One group of proteins inside cells that they are studying, called “drug transporters,” have been known to prevent chemotherapy and other therapeutic drugs from reaching cells in disease treatment.

A new study led by recent Scripps/UC San Diego PhD alumna Lauren Shipp, Hamdoun, and their colleagues has identified the role of one of these drug transporters. The protein known as “MRP5” was found to be involved in the early life stages of the sea urchin gut. The function of this protein has long been a mystery to biomedical scientists and the study showed that it is important for cell signaling events necessary for forming the embryo. The results of the study, published as the cover paper of the journal Development and featured at Science Signaling, could pave the way for new strategies to target these proteins in cases of drug resistance of cancer cells and to prevent birth defects.

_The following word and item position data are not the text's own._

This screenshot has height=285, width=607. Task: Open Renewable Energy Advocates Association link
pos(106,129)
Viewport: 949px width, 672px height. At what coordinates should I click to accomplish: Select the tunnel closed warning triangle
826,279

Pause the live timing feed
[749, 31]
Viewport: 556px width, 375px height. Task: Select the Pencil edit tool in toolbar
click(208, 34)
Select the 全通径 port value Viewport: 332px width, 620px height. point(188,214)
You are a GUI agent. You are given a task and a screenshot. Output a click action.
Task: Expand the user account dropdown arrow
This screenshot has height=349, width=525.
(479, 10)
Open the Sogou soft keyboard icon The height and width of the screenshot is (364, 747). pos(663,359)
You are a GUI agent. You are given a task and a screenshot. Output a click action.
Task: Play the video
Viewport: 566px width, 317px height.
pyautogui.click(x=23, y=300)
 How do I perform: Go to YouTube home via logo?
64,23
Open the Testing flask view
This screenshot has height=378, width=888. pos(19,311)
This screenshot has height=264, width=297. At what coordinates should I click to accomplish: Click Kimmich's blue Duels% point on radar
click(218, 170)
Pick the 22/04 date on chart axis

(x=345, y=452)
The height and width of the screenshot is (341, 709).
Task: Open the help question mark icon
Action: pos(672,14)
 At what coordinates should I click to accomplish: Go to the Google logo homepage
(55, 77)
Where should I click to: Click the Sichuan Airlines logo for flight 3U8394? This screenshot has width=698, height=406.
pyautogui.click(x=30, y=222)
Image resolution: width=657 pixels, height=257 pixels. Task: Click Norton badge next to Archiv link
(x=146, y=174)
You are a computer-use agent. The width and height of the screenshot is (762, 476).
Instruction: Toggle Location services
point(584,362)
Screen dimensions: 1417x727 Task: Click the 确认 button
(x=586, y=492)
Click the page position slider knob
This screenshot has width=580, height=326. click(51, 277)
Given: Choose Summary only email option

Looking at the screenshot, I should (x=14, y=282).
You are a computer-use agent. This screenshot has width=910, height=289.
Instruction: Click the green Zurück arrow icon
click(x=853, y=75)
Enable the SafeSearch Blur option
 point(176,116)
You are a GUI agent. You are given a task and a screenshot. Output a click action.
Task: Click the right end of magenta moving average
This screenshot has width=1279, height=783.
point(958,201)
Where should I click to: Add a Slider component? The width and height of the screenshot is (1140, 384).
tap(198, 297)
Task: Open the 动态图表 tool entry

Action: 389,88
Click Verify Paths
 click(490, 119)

“The results of this paper were the culmination of several years of work to systematically map drug transporters in embryos, and figure out what they do,” said Hamdoun, an associate professor in the Marine Biology Research Division at Scripps Oceanography. “The next steps will be to understand how widespread these new signaling functions of transporters are in embryos of other species and to understand how they are controlled by cellular networks that get turned on in both development and disease – this could ultimately provide us with new strategies to target these proteins.”

In addition to Shipp and Hamdoun, coauthors of the paper include Rose Hill, a UC San Diego alumna now a PhD student at UC Berkeley; and Tufan Gökırmak and Gary Moy of Scripps Oceanography.

The study was supported by the National Institutes of Health and a UC San Diego Academic Senate grant. Shipp was supported by National Science Foundation Graduate Research Fellowship and National Defense Science and Engineering Graduate fellowships.